High dietary salt intake increases carotid blood pressure and wave reflection in normotensive healthy young men

Dietary salt intake is associated with high brachial blood pressure (BP) and increased risk of cardiovascular disease. We investigated whether changes in dietary salt intake are associated with changes in central BP and wave reflection in healthy volunteers. Ten healthy normotensive male volunteers (22–40 yr) participated in a 6-wk double-blind randomized crossover study to compare a low-dietary salt intake (60–80 mmol sodium/day) with a high-salt intake (low salt intake supplemented with 128 mmol sodium/day) on central BP and wave reflection. Brachial and carotid BP, carotid blood flow velocity, forward (Pf) and backward (Pb) pressure, wave intensity, body weight, and urinary electrolyte excretion were measured at the end of each crossover period.

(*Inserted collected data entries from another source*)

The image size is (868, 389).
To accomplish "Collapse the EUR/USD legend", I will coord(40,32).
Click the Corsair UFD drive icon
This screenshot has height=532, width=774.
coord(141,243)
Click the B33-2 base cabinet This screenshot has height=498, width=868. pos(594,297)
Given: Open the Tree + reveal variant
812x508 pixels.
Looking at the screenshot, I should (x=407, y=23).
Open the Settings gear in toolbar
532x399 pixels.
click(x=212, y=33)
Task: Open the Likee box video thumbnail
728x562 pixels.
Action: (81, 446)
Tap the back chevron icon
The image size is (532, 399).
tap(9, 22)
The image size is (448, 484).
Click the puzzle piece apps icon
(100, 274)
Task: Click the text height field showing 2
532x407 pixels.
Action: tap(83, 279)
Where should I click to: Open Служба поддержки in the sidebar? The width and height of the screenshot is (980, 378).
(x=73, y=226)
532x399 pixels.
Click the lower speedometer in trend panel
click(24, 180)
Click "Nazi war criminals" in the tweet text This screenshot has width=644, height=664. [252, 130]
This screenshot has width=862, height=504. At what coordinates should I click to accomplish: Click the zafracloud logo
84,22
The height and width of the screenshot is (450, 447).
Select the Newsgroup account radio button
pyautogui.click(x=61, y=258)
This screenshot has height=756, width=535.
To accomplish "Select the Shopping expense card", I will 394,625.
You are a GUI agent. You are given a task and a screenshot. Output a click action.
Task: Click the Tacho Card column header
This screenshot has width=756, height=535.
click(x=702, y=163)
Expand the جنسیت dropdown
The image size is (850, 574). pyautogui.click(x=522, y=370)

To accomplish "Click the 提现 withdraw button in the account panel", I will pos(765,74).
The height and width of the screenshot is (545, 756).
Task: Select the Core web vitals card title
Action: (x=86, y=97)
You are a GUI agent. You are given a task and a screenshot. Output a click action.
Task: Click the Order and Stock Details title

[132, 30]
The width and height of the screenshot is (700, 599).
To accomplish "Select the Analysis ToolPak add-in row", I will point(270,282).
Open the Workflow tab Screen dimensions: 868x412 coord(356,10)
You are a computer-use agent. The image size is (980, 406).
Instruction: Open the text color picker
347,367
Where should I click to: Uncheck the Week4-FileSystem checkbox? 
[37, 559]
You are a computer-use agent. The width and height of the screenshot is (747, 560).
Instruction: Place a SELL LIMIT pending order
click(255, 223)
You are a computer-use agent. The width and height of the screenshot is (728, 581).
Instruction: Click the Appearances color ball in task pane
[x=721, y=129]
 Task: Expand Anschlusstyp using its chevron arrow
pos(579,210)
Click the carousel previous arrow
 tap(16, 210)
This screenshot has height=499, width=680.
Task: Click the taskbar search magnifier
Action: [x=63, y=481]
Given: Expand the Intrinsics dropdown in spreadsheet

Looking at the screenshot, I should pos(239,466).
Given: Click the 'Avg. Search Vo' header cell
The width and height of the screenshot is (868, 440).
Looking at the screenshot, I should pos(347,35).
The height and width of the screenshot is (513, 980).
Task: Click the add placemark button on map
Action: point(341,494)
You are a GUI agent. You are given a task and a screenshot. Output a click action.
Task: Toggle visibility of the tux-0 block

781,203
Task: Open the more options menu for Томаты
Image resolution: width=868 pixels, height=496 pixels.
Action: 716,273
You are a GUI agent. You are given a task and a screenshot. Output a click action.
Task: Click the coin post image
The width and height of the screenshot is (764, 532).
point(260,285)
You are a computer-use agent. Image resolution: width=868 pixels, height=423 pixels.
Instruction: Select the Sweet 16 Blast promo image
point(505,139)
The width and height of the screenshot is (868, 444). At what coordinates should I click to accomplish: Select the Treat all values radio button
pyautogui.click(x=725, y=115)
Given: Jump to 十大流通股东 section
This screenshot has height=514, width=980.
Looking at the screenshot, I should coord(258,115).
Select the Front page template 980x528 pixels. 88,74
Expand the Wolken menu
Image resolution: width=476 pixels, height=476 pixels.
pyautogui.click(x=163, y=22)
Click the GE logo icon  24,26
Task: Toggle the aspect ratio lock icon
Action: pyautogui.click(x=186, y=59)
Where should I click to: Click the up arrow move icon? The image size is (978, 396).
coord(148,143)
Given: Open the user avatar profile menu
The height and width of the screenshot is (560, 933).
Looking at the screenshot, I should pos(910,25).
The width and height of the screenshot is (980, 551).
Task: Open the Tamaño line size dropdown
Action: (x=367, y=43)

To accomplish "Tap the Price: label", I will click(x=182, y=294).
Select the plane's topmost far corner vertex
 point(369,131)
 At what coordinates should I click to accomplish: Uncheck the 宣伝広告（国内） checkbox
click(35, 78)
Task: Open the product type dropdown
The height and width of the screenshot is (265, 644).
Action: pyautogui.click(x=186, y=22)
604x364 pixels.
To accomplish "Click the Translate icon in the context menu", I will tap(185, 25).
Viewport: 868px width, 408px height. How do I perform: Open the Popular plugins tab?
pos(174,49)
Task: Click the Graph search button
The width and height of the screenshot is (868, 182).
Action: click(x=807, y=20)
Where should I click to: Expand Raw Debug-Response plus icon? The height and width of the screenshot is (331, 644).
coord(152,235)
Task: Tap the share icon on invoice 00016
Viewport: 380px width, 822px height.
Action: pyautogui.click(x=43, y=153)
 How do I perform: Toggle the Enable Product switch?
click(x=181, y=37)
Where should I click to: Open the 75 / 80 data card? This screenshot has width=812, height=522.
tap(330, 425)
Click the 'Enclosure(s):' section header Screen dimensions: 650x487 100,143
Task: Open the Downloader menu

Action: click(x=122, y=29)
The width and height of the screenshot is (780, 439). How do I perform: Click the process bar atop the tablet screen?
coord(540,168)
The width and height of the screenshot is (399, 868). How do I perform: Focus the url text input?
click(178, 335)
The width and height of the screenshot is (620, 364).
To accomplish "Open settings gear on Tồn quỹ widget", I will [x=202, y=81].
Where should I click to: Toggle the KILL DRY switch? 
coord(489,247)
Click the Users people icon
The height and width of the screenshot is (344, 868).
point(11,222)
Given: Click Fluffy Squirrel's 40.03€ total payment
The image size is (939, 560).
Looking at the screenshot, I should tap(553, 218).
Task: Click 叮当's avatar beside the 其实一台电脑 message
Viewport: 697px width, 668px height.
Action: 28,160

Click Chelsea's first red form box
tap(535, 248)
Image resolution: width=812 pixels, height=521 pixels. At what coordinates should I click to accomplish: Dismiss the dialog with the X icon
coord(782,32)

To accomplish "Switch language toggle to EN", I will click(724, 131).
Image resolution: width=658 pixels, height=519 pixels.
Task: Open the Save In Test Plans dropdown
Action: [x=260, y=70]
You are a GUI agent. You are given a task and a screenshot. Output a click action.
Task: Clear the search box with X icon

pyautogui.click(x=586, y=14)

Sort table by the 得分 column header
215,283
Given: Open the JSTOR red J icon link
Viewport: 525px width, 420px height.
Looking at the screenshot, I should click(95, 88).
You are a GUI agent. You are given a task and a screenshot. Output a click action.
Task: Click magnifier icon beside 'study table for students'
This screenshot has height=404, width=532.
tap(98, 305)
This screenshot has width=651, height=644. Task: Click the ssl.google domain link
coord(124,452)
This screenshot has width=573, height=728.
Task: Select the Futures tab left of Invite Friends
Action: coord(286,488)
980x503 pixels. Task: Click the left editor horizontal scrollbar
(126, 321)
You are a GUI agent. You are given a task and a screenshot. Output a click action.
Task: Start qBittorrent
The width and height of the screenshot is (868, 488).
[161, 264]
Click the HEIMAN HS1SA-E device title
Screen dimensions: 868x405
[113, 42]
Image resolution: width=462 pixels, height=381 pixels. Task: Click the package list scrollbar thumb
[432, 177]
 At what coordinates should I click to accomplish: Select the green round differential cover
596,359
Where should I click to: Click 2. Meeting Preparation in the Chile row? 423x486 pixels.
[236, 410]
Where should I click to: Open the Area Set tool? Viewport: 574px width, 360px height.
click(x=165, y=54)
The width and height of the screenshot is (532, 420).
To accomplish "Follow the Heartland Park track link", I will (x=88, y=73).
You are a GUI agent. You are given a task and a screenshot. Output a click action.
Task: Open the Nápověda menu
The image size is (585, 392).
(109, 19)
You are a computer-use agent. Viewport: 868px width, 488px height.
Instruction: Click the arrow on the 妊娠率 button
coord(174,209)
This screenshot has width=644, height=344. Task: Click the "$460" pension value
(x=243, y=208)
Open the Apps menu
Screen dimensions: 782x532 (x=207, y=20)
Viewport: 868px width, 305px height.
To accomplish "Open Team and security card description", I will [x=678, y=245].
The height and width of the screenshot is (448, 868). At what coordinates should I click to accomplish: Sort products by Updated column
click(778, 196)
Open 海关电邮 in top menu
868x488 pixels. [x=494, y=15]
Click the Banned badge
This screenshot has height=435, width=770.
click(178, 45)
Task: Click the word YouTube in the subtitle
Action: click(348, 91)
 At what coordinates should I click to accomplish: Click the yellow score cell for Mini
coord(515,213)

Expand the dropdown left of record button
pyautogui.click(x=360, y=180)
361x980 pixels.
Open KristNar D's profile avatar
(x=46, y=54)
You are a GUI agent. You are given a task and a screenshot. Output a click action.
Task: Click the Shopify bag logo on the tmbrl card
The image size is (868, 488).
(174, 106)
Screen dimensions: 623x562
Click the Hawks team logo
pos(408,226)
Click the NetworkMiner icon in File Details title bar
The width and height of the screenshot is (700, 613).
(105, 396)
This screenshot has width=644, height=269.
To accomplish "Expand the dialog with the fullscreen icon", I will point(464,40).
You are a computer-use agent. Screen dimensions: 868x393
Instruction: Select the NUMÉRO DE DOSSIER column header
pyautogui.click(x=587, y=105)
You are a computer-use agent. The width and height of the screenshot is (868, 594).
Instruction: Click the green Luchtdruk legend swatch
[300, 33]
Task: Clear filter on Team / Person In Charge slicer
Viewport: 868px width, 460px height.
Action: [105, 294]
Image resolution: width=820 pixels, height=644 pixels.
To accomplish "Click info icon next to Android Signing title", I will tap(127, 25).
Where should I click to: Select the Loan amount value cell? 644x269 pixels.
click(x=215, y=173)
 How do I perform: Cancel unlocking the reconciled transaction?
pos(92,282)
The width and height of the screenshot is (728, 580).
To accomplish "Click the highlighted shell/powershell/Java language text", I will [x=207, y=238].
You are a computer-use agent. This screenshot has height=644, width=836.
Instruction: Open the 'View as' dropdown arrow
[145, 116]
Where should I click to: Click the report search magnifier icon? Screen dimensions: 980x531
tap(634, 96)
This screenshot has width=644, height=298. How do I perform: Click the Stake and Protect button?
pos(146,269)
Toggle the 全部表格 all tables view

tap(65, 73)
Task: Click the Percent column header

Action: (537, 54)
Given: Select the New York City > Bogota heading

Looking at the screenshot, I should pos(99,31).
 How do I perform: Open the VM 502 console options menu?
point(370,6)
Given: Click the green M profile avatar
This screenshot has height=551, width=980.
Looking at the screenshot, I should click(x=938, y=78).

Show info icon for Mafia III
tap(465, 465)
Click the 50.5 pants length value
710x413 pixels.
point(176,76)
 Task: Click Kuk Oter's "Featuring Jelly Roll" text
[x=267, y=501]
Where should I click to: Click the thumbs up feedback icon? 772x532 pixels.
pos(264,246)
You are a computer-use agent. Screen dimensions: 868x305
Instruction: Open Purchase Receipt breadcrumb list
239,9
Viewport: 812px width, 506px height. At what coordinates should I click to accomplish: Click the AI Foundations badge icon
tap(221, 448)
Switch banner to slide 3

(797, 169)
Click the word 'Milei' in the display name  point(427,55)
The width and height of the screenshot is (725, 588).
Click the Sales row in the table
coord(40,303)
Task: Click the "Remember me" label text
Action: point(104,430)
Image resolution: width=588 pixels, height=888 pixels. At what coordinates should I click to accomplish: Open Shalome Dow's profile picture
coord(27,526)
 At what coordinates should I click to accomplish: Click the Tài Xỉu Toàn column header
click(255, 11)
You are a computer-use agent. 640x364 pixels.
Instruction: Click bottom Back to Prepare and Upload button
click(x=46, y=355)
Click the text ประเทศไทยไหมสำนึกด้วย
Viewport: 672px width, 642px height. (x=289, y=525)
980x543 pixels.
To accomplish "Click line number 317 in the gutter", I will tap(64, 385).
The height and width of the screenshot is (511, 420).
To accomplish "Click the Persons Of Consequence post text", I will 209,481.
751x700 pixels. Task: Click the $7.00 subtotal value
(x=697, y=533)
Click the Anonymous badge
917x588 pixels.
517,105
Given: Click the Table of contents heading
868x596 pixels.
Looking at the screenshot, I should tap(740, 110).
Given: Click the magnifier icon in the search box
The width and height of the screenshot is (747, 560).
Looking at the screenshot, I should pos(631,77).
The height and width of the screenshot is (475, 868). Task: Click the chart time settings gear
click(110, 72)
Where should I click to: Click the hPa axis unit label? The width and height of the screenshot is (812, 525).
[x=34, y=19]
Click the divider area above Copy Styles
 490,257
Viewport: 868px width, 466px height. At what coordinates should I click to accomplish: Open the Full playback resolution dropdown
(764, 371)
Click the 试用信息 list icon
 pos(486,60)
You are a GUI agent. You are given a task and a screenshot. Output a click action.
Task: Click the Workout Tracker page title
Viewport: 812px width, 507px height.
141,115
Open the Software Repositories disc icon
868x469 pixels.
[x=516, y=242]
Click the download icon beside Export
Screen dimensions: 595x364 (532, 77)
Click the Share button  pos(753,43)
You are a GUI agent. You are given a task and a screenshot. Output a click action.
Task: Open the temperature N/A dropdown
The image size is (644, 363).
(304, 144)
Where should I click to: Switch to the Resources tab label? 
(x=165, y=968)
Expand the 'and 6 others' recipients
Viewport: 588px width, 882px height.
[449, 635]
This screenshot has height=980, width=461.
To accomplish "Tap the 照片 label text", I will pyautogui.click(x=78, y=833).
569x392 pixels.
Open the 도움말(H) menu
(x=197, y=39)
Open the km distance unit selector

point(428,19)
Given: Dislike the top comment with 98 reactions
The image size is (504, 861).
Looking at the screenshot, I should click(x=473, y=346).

High salt intake significantly increased carotid systolic BP [98 (SD 11) vs. 91 mmHg (SD 13), P < 0.01] and increased wave reflection [ratio of backward to forward pressure (Pb/Pf) 0.13 (SD 0.02) vs. 0.11 (SD 0.03), P = 0.04] despite only small effects on brachial BP [114 (SD 9) vs. 112 mmHg (SD 6), P = 0.1]. Urinary sodium excretion and body weight were also increased following high salt intake. High salt intake disproportionately increases central BP compared with brachial BP as a result of enhanced wave reflection. These effects may contribute to the adverse effect of high dietary salt intake on the risk of cardiovascular disease.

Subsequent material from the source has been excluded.